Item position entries
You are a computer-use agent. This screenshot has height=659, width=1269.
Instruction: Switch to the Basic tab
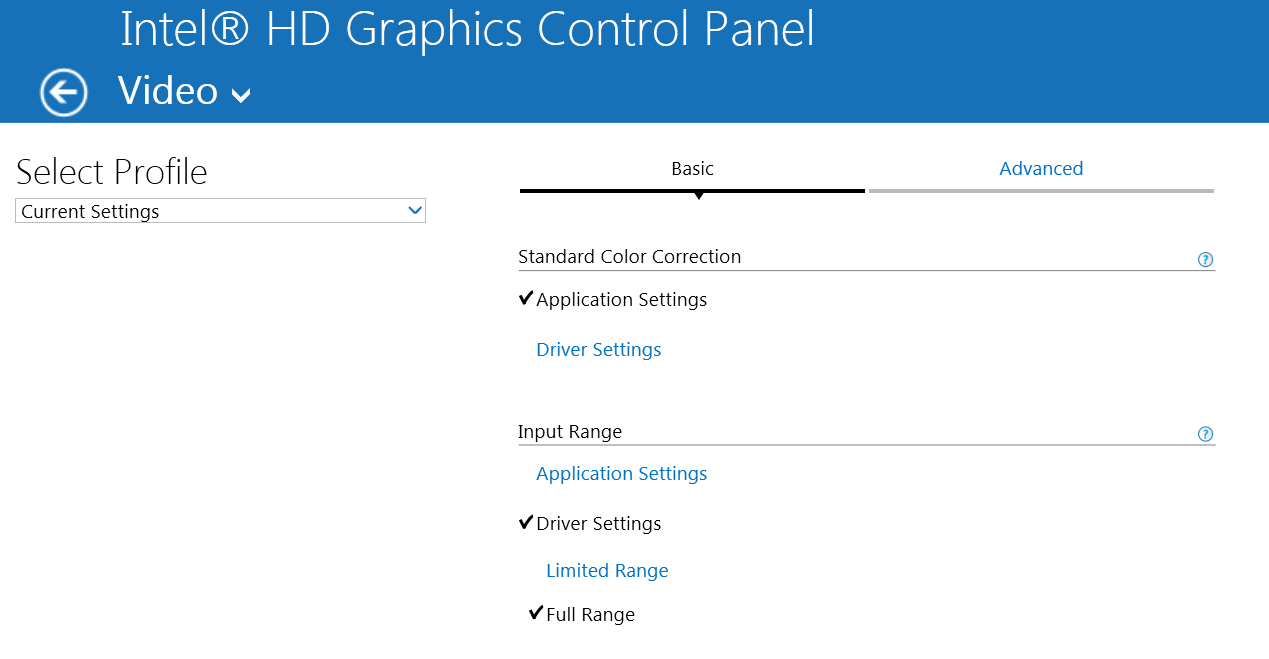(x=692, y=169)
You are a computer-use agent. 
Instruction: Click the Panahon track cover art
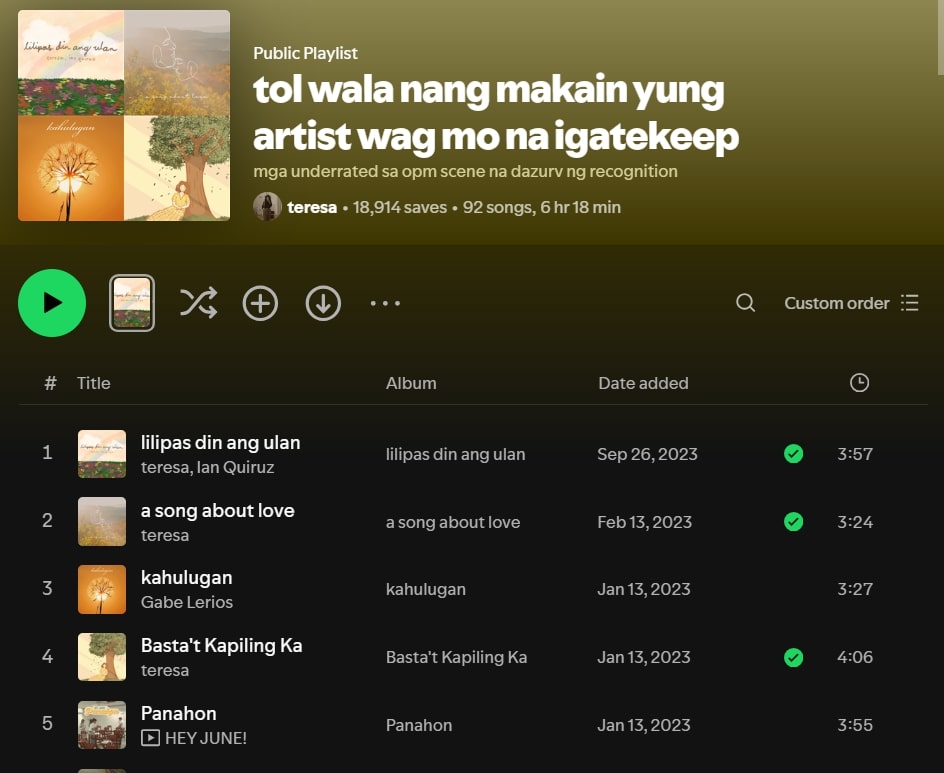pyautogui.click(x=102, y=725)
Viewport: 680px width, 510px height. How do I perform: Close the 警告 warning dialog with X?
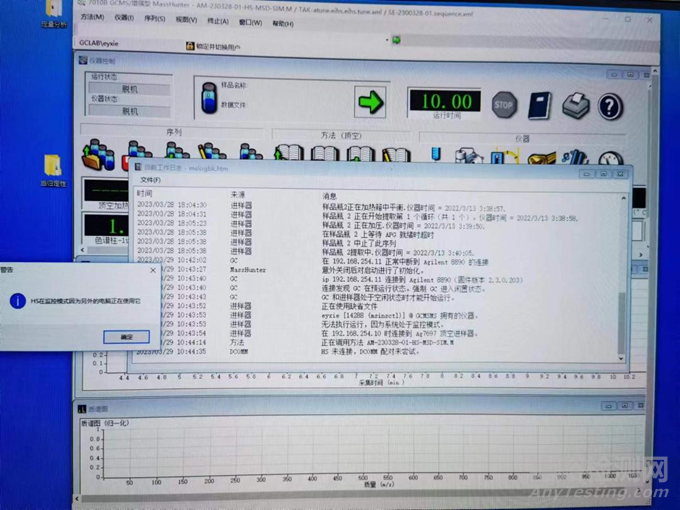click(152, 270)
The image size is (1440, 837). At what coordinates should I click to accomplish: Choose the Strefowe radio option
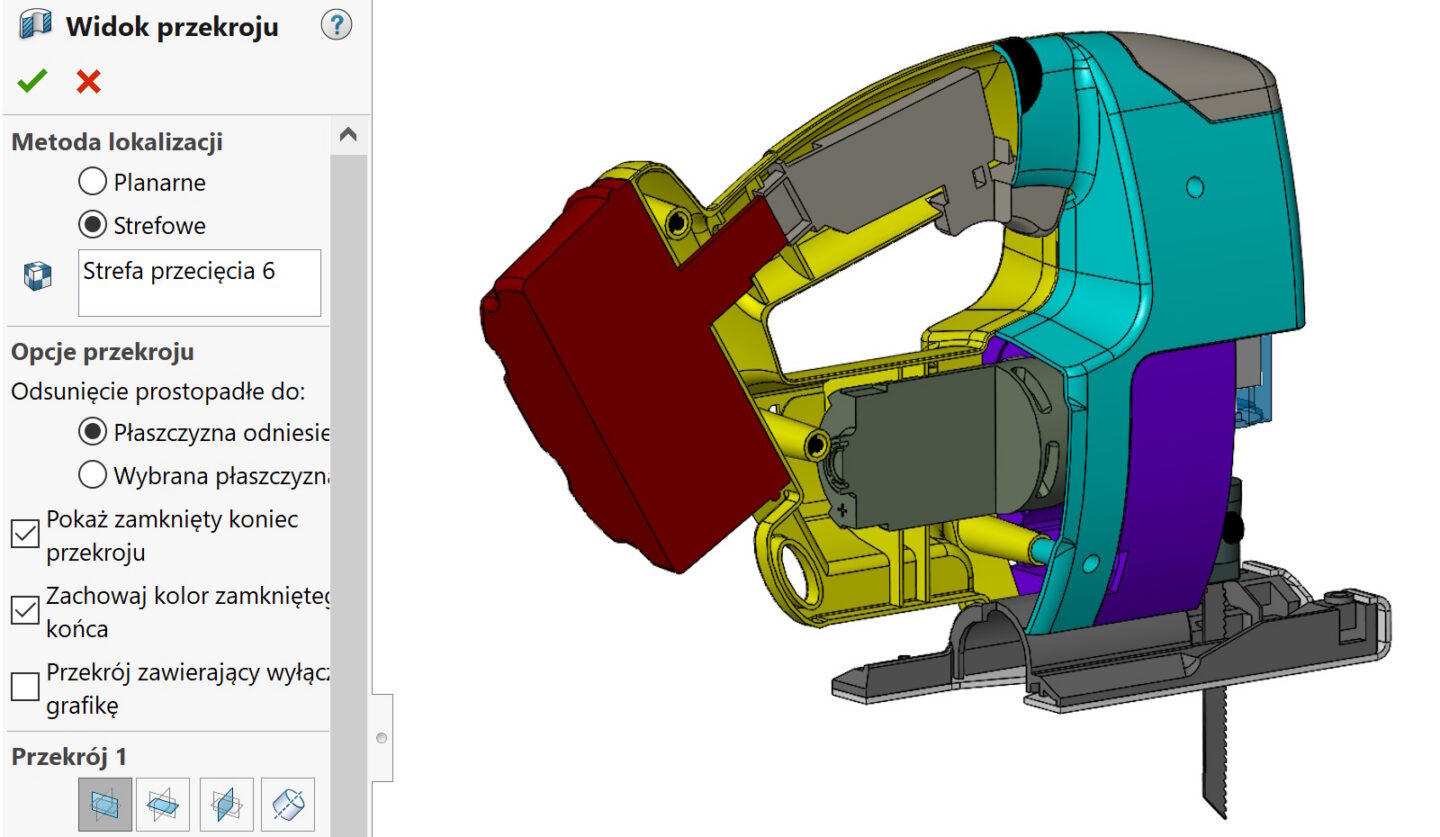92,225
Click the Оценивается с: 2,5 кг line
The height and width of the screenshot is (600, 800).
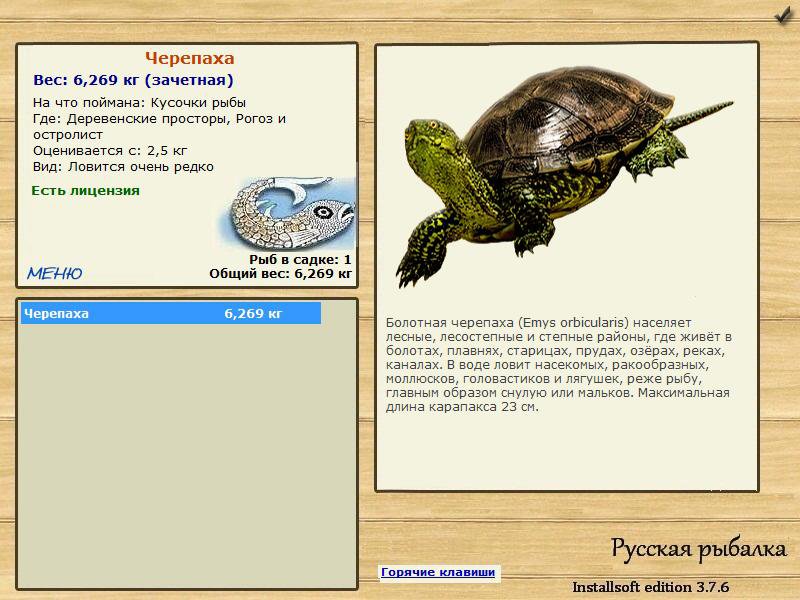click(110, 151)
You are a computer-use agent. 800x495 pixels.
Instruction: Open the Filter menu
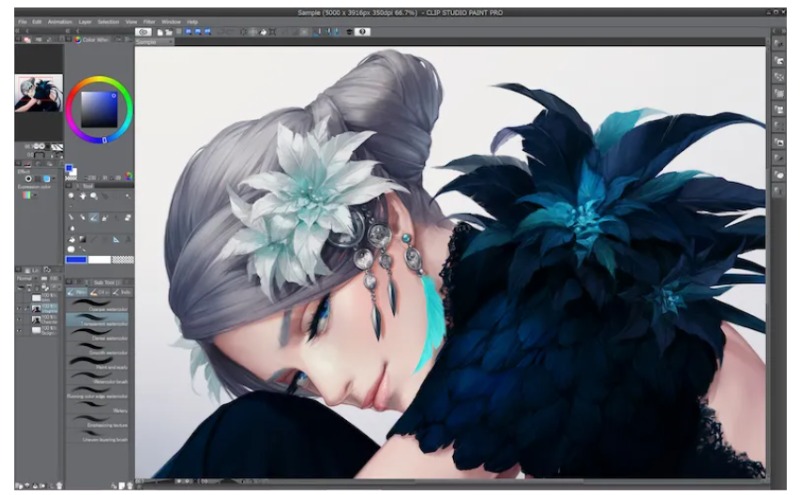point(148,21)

INSTRUCTIONS FOR THE TASK
Could you arrange all the Item position entries above as a two-column CSV with the headers "entry_text" and "coordinates", one row per record, each field in double quotes and every line break turned into a space? Leave the pictures out of the output.

EXERCISE RESPONSE
entry_text,coordinates
"You are a computer-use agent. This screenshot has height=659, width=1269. Instruction: Switch to the Basic tab","(x=692, y=169)"
"You are a computer-use agent. Instruction: Click the Panahon track cover art","pyautogui.click(x=102, y=725)"
"Viewport: 680px width, 510px height. How do I perform: Close the 警告 warning dialog with X?","click(152, 270)"
"The image size is (1440, 837). At what coordinates should I click to accomplish: Choose the Strefowe radio option","92,225"
"Click the Оценивается с: 2,5 кг line The height and width of the screenshot is (600, 800).","click(110, 151)"
"You are a computer-use agent. 800x495 pixels. Instruction: Open the Filter menu","point(148,21)"